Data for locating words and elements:
□ □ □ □ □

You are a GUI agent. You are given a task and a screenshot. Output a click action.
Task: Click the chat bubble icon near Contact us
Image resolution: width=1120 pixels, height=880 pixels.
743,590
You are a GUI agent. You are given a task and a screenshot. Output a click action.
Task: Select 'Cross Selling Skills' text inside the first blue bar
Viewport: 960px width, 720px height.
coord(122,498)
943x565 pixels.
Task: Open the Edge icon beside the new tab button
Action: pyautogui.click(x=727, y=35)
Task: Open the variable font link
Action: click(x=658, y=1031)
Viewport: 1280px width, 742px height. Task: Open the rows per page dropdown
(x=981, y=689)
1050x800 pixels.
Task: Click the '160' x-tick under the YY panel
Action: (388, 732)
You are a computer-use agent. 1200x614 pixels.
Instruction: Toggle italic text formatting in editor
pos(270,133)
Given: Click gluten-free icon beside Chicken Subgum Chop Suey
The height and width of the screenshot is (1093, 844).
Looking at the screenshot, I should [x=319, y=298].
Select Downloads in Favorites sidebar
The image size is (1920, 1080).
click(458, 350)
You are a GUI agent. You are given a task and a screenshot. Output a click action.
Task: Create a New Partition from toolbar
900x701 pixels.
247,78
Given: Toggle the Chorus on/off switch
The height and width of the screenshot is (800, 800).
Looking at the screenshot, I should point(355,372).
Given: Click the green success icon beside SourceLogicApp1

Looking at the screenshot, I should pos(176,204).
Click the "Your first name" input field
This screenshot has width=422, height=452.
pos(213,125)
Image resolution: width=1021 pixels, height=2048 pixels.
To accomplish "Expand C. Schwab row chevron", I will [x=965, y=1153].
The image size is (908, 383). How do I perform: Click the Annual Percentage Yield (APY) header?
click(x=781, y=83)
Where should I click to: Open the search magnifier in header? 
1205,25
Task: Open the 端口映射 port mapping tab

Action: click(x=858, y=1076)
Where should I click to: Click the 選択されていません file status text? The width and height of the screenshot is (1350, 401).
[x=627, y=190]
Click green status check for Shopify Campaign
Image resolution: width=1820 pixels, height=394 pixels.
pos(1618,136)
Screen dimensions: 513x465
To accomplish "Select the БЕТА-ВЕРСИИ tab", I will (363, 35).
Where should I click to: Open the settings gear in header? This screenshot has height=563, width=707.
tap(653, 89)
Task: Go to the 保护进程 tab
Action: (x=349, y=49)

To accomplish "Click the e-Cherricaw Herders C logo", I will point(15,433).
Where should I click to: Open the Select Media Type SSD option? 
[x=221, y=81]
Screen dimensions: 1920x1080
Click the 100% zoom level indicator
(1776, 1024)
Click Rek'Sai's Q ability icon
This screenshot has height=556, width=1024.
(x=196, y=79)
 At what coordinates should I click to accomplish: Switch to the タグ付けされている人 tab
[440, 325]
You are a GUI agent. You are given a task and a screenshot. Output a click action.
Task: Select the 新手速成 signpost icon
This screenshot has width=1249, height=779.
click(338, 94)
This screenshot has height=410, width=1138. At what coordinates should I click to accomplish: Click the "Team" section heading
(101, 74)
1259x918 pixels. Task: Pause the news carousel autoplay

□ □ □ □ □

■ Stated problem:
In the material, from the line with "Screen dimensions: 513x465" up to and including the line with "[x=221, y=81]", replace "Open" with "Activate" and leave everything else unchanged.

■ Solution for this task:
Screen dimensions: 513x465
To accomplish "Select the БЕТА-ВЕРСИИ tab", I will (363, 35).
Where should I click to: Activate the settings gear in header? This screenshot has height=563, width=707.
tap(653, 89)
Task: Go to the 保护进程 tab
Action: (x=349, y=49)

To accomplish "Click the e-Cherricaw Herders C logo", I will point(15,433).
Where should I click to: Activate the Select Media Type SSD option? 
[x=221, y=81]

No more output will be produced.